**What needs to be done**
No pictures, please. Copy exactly the lines from the one with "This screenshot has" through the final line below.

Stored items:
============
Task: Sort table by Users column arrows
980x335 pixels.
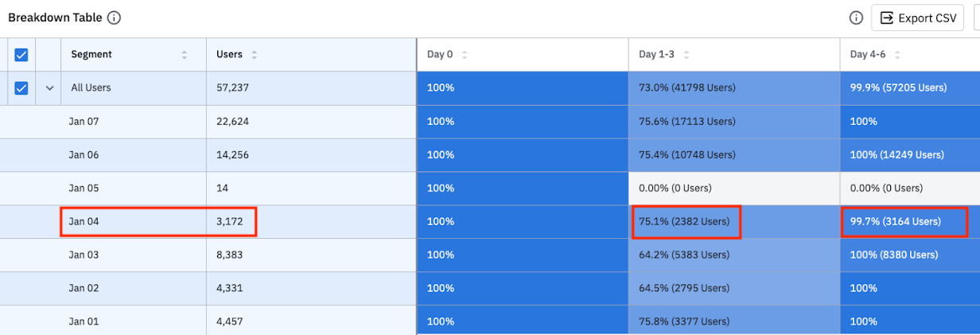Action: coord(255,55)
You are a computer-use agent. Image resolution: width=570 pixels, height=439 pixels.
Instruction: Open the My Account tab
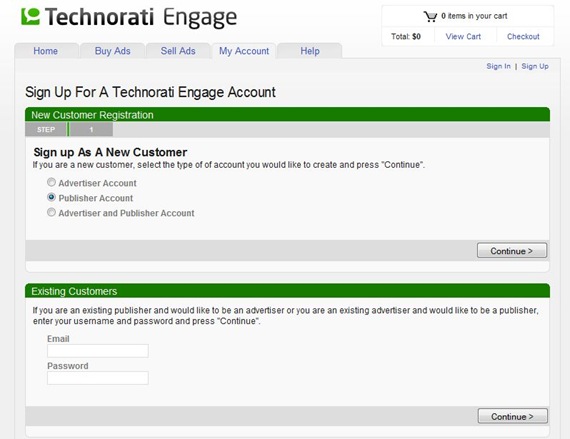pos(244,51)
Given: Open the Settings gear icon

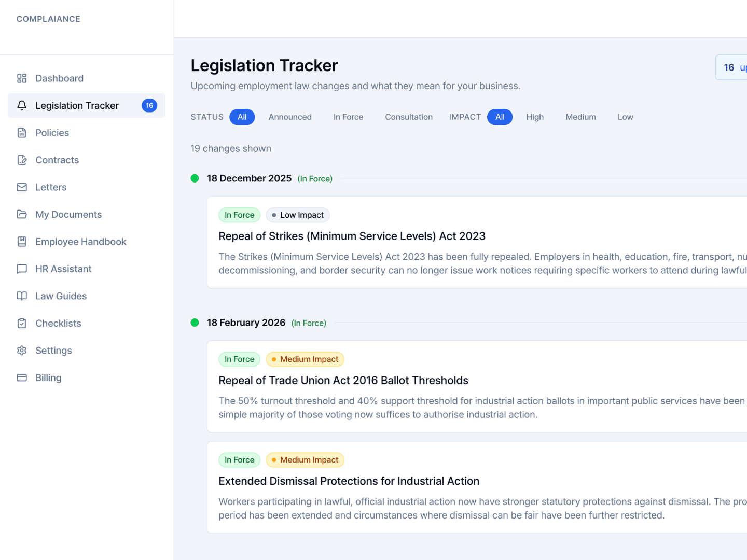Looking at the screenshot, I should (x=22, y=350).
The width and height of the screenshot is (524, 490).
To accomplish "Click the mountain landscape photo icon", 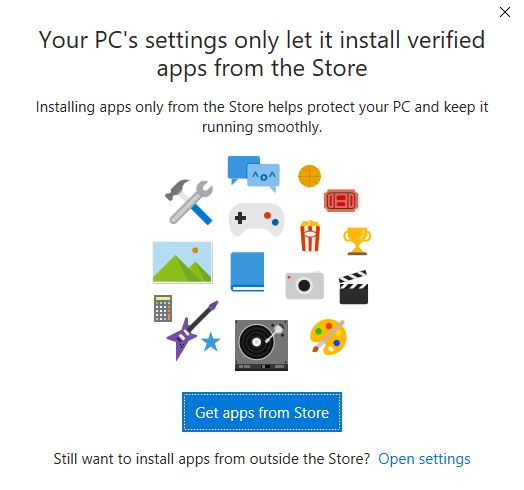I will click(182, 262).
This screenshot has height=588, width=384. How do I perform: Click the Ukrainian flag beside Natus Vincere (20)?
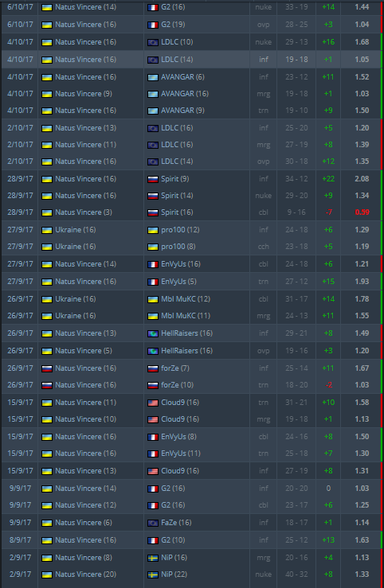[46, 575]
============
**Output for this exercise**
This screenshot has height=588, width=384. How do I perform: Click the Ukrainian flag beside Natus Vincere (20)?
[46, 575]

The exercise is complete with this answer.